EXERCISE DIRECTIONS — Reproduce word for word the passage of the Brexit commentary below, from "It doesn’t get" to "has been stark.".

SELECTED EXCERPT —
+--

Tom Slater writes:
‘Brexit is a fake revolt’, writes Paul Mason in the Guardian this week: ‘Working-class culture is being hijacked to help the elite.’
A withering article in Vice agrees. ‘Brexit is the upper classes in revolt’, writes Sam Kriss.
‘They see an undemocratic and unaccountable EU elite ruling by diktat and an unfounded sense of their own superiority, and they think: hey, that’s our job.’
Among nominally metropolitan, nominally left-wing Remainers – or, in Mason’s case, Abstainers – this has become the overriding narrative: that Brexit is the establishment.
It’s also utter balls.
Let’s run through the list of those who back Remain: there’s the prime minister; all the major political parties; every major world leader; the IMF; the Bank of England… Oh and, after this morning, we can add to that the entire British capitalist class.
In a letter in The Times, 1,700 of the UK’s leading business leaders back Remain, and prominent among them are the CEOs of JP Morgan, HSBC and Goldman Sachs.
You know, those fatcat bankers we hear so much about.
It doesn’t get much more establishment than that.
And yet for all the Remain camp carping about the ‘post-fact politics’ of the Leave side, metropolitan lefties, those most passionate about staying in the EU, have long departed from reality on the question of who is establishment.
After all, the Guardian, the in-house paper of the Hampstead set that formally backed Remain this week, still likes to pose as the radical voice of the people.
This is despite the fact that the people don’t read it, nor care much what it thinks about anything.
In the final few weeks of the referendum, the chasm between these pro-prole posers and the actual working class has been stark.
Not only do a majority of skilled and unskilled workers want Out, but left-wing Remainers seem incapable of making their case without appealing to the opinions of experts, technocrats and the mega rich.
The front page of yesterday’s Guardian carried both its plea for a Remain vote, in the name of a ‘free people in a peaceful Europe’, and a headline bearing business magnate George Soros’s warning that Brexit would bring on economic oblivion.
Left-wing Remainers’ recourse to cheap, Project Fear tactics speaks to a fundamental prejudice: they think the masses are so irrational that they must either be encouraged to defer to the wisdom of the experts or, better still, spooked into making the right decision.
Even their more leftish pro-EU appeals to workers’ rights reveal their paralysing fear of the public taking politics into their own hands: according to them, workers’ rights must be protected by the Brussels elite because thicko Brits will just give them away by voting Tory at the ballot box.
Forget the fact that this alleged ‘bonfire of workers’ rights’, which we’re told will be lit by a Brexit, has no basis in reality.
Forget the fact that we are talking about voting to leave, not voting for Vote Leave.
None of it matters.
Liberal Remainers are simply so petrified of putting the demos back into democracy that defending the stagnant, anti-democratic and, as it happens, anti-worker EU has become their supreme priority.
And if that means lining up with David Cameron, Christine Lagarde and all the other ‘neoliberals’ they usually rage against in the comment pages, then so be it.

+--

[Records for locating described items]
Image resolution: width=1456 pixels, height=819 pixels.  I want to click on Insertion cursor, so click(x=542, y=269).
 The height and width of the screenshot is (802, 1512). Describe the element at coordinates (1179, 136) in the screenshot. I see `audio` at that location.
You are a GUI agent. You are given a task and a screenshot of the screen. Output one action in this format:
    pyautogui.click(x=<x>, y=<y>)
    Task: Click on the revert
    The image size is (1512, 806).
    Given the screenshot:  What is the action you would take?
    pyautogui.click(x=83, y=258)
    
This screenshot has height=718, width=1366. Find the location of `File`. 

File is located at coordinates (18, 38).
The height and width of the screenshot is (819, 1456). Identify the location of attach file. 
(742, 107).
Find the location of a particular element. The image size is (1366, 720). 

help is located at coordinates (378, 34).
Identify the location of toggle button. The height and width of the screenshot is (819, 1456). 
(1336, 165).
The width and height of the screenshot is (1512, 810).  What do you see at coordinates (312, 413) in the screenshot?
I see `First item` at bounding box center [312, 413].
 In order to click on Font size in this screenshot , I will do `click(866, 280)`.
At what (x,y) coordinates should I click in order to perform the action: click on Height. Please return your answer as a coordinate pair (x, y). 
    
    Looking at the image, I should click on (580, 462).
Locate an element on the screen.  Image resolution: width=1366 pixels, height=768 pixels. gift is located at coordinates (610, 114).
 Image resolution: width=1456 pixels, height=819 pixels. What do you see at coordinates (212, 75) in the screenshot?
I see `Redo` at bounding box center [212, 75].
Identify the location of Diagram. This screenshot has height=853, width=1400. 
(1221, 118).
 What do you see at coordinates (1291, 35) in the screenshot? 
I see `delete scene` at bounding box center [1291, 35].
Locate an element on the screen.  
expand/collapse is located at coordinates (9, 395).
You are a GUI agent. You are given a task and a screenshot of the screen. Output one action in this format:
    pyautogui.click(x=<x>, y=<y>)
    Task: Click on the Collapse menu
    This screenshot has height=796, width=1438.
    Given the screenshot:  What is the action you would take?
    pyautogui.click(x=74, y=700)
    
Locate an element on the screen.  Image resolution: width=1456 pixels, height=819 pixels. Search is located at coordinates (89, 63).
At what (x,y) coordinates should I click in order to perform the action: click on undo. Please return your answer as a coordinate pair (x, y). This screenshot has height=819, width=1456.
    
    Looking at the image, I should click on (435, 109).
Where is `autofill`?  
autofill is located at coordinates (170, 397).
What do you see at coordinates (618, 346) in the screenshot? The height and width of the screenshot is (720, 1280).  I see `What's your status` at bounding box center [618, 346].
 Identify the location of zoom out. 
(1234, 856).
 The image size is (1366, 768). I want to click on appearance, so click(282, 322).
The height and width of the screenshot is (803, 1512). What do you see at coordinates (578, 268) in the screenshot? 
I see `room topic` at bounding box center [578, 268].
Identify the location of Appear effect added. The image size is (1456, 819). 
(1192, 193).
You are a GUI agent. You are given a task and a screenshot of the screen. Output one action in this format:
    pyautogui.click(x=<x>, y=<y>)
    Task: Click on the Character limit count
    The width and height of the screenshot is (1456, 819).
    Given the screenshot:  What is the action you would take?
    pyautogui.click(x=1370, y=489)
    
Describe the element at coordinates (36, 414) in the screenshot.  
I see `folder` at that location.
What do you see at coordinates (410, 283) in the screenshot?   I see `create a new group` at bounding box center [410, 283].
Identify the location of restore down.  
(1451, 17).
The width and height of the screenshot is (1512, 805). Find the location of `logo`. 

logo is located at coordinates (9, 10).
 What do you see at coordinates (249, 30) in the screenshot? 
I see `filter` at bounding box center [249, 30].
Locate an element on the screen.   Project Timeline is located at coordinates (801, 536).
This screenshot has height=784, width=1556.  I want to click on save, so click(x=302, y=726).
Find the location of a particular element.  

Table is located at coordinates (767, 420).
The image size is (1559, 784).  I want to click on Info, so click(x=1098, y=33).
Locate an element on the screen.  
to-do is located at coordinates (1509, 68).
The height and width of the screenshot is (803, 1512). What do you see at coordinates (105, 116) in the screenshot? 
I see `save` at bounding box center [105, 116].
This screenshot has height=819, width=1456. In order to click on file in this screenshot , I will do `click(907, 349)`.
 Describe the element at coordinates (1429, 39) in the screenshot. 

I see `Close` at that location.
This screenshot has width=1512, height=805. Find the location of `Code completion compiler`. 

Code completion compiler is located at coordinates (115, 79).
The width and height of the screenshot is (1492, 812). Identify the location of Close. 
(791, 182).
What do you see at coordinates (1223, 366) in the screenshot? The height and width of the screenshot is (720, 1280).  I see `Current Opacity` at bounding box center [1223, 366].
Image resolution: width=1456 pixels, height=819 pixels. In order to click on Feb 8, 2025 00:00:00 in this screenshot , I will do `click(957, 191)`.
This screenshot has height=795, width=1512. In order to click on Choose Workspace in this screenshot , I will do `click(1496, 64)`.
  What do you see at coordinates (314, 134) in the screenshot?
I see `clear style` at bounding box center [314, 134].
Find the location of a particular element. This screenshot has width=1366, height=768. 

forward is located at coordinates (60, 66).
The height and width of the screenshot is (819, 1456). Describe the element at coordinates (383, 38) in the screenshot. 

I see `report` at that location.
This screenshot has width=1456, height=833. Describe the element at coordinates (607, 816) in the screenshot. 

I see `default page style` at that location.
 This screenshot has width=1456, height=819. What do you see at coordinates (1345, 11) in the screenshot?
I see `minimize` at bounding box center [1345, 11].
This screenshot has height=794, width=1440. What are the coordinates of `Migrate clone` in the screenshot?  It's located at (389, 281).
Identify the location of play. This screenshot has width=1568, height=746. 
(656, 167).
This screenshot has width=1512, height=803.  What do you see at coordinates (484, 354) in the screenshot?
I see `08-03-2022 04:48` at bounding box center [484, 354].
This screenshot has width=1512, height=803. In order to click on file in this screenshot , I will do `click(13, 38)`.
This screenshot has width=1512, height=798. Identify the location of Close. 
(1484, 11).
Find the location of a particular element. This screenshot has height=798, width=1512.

+--

ANSWER —
It doesn’t get much more establishment than that.
And yet for all the Remain camp carping about the ‘post-fact politics’ of the Leave side, metropolitan lefties, those most passionate about staying in the EU, have long departed from reality on the question of who is establishment.
After all, the Guardian, the in-house paper of the Hampstead set that formally backed Remain this week, still likes to pose as the radical voice of the people.
This is despite the fact that the people don’t read it, nor care much what it thinks about anything.
In the final few weeks of the referendum, the chasm between these pro-prole posers and the actual working class has been stark.